American baseball player (born 1988)

Samuel Isaac Dyson (born May 7, 1988) is an American former professional baseball pitcher. He played in Major League Baseball (MLB) for the Toronto Blue Jays, Miami Marlins, Texas Rangers, San Francisco Giants, and Minnesota Twins. He played college baseball at South Carolina. Dyson is one of the few people to have won both a College World Series and a World Baseball Classic.

==Early life==
Dyson was born on May 7, 1988, in Tampa, Florida, to Sid and Gwenn Dyson. He attended Tampa Jesuit High School, pitching all four years on the school's baseball team and finishing with a 10–1 record in his senior year. He was selected by the Washington Nationals in the 19th round of the 2006 MLB draft, but elected to attend college instead.

==College career==
At the University of South Carolina, he was sidelined with an injury in his freshman year and received a medical redshirt.

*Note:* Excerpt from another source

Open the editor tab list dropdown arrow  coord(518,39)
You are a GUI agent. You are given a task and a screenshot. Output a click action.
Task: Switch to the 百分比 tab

He posted an 8–0 record with a 4.09 ERA in 2008. At the end of his sophomore year, he was selected in the 10th round of the 2009 Major League Baseball draft, but decided to continue in college.

==Professional career==
===Draft and minor leagues===
Following his senior year, in which he posted a 6–5 record with a 4.25 ERA, he was drafted by the Toronto Blue Jays in the fourth round of the 2010 MLB draft. Dyson did not pitch professionally in 2010 after undergoing labrum repair surgery, and he missed the entire 2011 season recovering from Tommy John surgery on his right elbow. In 2+ seasons in the minor leagues, Dyson posted a 2–0 record with 3 saves, a 2.56 ERA, 13 walks, and 24 strikeouts over 52.2 innings.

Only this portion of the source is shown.